Novel strategy for the efficient degradation of organic contaminants using porous graphite electrodes: Synergistic mechanism of anodic and cathodic reactions

Abstract The co-activation of persulfate (PS) using electricity and carbon is a novel method used in sulfate radical-based advanced oxidation processes. However, the full utilisation of the synergistic effects between diverse reactions on both electrodes to achieve high PS activation and efficient removal of contaminants remains challenging. In this study, we designed porous graphite to serve as two electrodes and a continuous-flow reactor; this system resulted in internal PS activation and the degradation of organics within a specified “confined space”. With the enhancement of mass and electron transfer in the reactor, the model contaminant metronidazole (MNZ) was successfully degraded with a removal efficiency of 94.79%. The flow-through design remarkably outperformed the flow-by design, which reflected the stronger restrain of side reactions, larger electrochemical active surface area, higher active-site exposure, lower charge-transfer resistance, and higher diffusion coefficient of porous graphite electrodes.
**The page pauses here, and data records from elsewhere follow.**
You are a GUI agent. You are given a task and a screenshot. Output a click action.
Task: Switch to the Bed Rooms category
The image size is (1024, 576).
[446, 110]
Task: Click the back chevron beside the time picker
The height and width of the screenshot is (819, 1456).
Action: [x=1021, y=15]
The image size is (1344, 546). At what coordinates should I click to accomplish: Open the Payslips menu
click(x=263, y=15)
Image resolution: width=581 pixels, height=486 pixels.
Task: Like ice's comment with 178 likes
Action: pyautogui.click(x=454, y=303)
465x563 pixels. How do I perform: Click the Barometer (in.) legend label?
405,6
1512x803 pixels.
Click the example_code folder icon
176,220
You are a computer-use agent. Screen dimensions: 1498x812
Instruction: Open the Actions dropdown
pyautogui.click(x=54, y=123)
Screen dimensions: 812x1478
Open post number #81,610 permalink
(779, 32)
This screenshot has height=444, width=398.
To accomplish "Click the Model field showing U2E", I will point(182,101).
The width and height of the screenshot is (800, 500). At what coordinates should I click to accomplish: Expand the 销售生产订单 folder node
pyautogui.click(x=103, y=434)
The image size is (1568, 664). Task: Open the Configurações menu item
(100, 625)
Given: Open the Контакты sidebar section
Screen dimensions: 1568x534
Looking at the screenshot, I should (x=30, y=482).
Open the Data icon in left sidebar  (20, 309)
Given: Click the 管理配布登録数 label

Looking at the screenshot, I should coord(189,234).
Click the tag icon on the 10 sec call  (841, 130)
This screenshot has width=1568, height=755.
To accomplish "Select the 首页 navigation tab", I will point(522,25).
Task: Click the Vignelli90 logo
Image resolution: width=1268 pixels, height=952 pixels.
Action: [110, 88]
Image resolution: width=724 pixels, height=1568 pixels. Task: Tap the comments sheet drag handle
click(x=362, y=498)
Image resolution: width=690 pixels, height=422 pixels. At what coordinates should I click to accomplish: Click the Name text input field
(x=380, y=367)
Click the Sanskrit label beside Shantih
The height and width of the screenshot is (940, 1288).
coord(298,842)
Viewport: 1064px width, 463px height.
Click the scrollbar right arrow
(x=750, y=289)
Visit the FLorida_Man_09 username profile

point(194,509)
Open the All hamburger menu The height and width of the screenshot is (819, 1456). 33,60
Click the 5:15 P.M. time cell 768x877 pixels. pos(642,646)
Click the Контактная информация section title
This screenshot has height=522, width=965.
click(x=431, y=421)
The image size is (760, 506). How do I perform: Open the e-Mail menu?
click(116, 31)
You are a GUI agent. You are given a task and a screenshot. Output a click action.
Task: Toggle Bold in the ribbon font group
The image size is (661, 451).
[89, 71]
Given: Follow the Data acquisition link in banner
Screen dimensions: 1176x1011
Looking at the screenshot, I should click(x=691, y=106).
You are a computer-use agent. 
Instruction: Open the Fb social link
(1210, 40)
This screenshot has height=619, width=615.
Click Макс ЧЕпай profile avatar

Kinetic experiments, radical scavenging experiments, and electron paramagnetic resonance tests carried out in split cells demonstrated that direct electron transfer, ∙OH oxidation, and non-radical oxidation with active PS* and 1O2 collectively contributed to the degradation of MNZ in the anode; SO4−∙ oxidation played the most significant role in the cathodic cell. Finally, the broad applicability of the reactor was confirmed by the treatment of diverse water matrixes and wastewater containing various persistent organic contaminants, showing great potential for practical applications.